(Beginning of Data in this exercise)
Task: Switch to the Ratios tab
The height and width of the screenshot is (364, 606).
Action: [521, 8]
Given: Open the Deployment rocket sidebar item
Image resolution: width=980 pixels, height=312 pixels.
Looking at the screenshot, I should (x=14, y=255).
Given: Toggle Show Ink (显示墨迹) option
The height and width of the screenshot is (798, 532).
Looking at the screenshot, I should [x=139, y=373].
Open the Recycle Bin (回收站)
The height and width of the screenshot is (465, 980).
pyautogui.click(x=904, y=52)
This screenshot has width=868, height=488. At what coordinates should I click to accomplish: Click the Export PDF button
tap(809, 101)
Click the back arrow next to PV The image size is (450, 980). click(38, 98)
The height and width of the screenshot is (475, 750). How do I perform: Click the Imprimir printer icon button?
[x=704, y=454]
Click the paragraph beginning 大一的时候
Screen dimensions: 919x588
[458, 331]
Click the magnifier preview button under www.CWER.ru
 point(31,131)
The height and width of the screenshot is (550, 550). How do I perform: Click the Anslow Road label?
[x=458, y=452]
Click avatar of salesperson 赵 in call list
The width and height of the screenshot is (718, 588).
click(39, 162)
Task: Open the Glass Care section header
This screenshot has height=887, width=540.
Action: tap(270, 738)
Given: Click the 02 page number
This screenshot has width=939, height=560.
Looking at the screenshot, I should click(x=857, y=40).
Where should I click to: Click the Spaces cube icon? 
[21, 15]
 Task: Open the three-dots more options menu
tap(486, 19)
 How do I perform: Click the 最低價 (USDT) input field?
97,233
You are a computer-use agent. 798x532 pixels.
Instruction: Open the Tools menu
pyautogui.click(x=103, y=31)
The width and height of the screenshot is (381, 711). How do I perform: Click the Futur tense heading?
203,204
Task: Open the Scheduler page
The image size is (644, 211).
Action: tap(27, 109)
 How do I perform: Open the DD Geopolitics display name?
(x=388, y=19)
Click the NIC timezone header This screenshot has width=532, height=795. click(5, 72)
(End of Data in this exercise)
Your assignment:
Search the data above and return each line in which "page" occurs.

Task output:
Given: Click the 02 page number
Task: Open the Scheduler page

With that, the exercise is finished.